25 November 2009

Links

I just gave an impromptu lesson on symbolic links (symlinks) and hard links, complete with ASCII art, in #ubuntu-offtopic, and Topyli commented that simple explanations of this for beginners are hard to find, so here's a summary.

The purpose of a link is to allow you to have two (or more) paths to access the same data without having the data exist on disk multiple times, thus giving convenience without sacrificing disk space. So why are there two kinds of links and how do they work?

Symlinks (ln -s REALPATH LINK) work like this:

LINK --> REALPATH --> DATA

While hard links (ln PATH1 PATH2) work like this:

PATH1 --> DATA <-- PATH2

See what's happening here? In the symlink case, your link points to another path, which points to the data. In the hard link case, two paths point to the same data directly. I think I could get a lesson on pointers in C out of this ASCII art if I wanted to. If you want a bit more background, your hard disk's filesystem contains a table of inode numbers, which is just like the Index at the back of a book. Symlinks are when you get "(see also: rubber ducky)" and hard links are when you get "Rubber ducky: 5" and "Sesame Street: 5" both showing up in the Index. Since we can have multiple filesystems mounted on one machine (for example my /home is on a separate partition), it is important to note that while a symlink can point to something located on another disk (or in a book "Further reading: Little Red Riding Hood"), a hard link only knows about data on its own filesystem (ie same partition). So, if you want to link from your hard disk to a flash drive, you need to use a symlink. This makes sense since your hard disk can't know if your flash drive rearranges things while it's plugged into another computer.

How do these show up in ls? Hard links look like normal files. For symlinks ls -l --color will show LINK -> REALPATH. If REALPATH is deleted, this will be highlighted as red text on a black background.

Speaking of deletion, how does that work? Well, if you remove LINK, REALPATH and DATA will still exist. If you remove REALPATH, DATA goes away too and LINK just points at nothing (though if you add REALPATH back, LINK will start working again, as it only goes by filename). As for hard links, DATA goes away once no more inode numbers point to it. As mentioned before, hard links point directly to the data, so this means removing all links and the original filename. So if I remove the original filename (PATH1), PATH2 will still point to DATA.

I hope that's a straightforward enough explanation of how it works.


9 comments:

Jonathan Blackhall said...

That was a good explanation. Do you know offhand whether links created in Nautilus are hard or soft links?

Mackenzie said...

I *think* they're soft links. I don't use GNOME (and I'm in a school computer lab right now with my laptop disassembled), but you can always make a link and check with "ls -l" then report back.

qense said...

Informative post! I always vaguely knew the differences between the two, but know I really know it!

Could you say that all directories are hard links, because they are pointers to certain inodes?

By the way, Nautilus indeed creates softlinks.

Mackenzie said...

No, directories point to lists of other inode numbers.
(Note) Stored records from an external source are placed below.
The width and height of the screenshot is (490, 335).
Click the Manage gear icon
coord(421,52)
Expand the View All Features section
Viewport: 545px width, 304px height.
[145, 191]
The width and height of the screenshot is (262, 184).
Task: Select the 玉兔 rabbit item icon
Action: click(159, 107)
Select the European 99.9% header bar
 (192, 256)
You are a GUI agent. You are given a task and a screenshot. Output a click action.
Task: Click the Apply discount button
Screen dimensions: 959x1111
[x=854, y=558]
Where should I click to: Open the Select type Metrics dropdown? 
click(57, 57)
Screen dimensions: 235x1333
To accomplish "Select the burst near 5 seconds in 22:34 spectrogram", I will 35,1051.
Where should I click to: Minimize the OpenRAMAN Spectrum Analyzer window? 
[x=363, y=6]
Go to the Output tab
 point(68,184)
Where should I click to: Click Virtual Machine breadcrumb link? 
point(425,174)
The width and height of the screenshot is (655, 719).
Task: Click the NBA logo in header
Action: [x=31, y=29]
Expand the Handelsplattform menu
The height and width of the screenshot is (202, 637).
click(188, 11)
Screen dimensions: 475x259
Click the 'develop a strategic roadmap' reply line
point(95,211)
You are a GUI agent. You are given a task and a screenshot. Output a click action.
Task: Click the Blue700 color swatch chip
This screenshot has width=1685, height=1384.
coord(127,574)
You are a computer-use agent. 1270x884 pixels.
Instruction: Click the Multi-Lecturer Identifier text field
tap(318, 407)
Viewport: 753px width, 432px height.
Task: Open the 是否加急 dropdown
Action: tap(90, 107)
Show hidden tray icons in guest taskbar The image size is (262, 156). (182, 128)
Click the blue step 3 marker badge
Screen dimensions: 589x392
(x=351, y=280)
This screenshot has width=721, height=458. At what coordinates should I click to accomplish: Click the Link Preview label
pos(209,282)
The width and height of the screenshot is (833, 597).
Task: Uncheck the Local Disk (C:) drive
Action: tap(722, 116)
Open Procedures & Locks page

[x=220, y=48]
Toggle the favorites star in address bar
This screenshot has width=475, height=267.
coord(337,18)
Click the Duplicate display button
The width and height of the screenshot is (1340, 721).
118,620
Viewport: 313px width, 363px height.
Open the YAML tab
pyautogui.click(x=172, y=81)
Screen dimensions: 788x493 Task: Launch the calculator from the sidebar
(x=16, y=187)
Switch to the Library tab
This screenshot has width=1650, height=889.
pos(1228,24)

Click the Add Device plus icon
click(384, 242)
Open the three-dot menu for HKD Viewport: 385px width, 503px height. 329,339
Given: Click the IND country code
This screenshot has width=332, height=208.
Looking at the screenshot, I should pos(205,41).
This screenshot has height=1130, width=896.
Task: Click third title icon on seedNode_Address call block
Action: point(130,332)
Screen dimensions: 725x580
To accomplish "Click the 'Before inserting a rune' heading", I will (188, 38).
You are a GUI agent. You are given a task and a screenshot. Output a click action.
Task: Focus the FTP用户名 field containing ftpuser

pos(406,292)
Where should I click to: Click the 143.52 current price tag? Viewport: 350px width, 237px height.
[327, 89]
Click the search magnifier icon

According to jdong, OSX is the only UNIX with support for directory hardlinks, which is what makes Time Machine so fast. It just hardlinks the new snapshot's directory to the oldest one it hasn't changed from. He says this means Linux gets not happy when you try to use it for data recovery on a Time Machine drive.

Nigel said...

I had this doubt for quite some time, thanks for explaining it easily :)

MrCorey said...

I think that this is a great explanation, Mackenzie. As usual, you've provided a clear explanation for a tool that many people could use but might be a bit intimidated by.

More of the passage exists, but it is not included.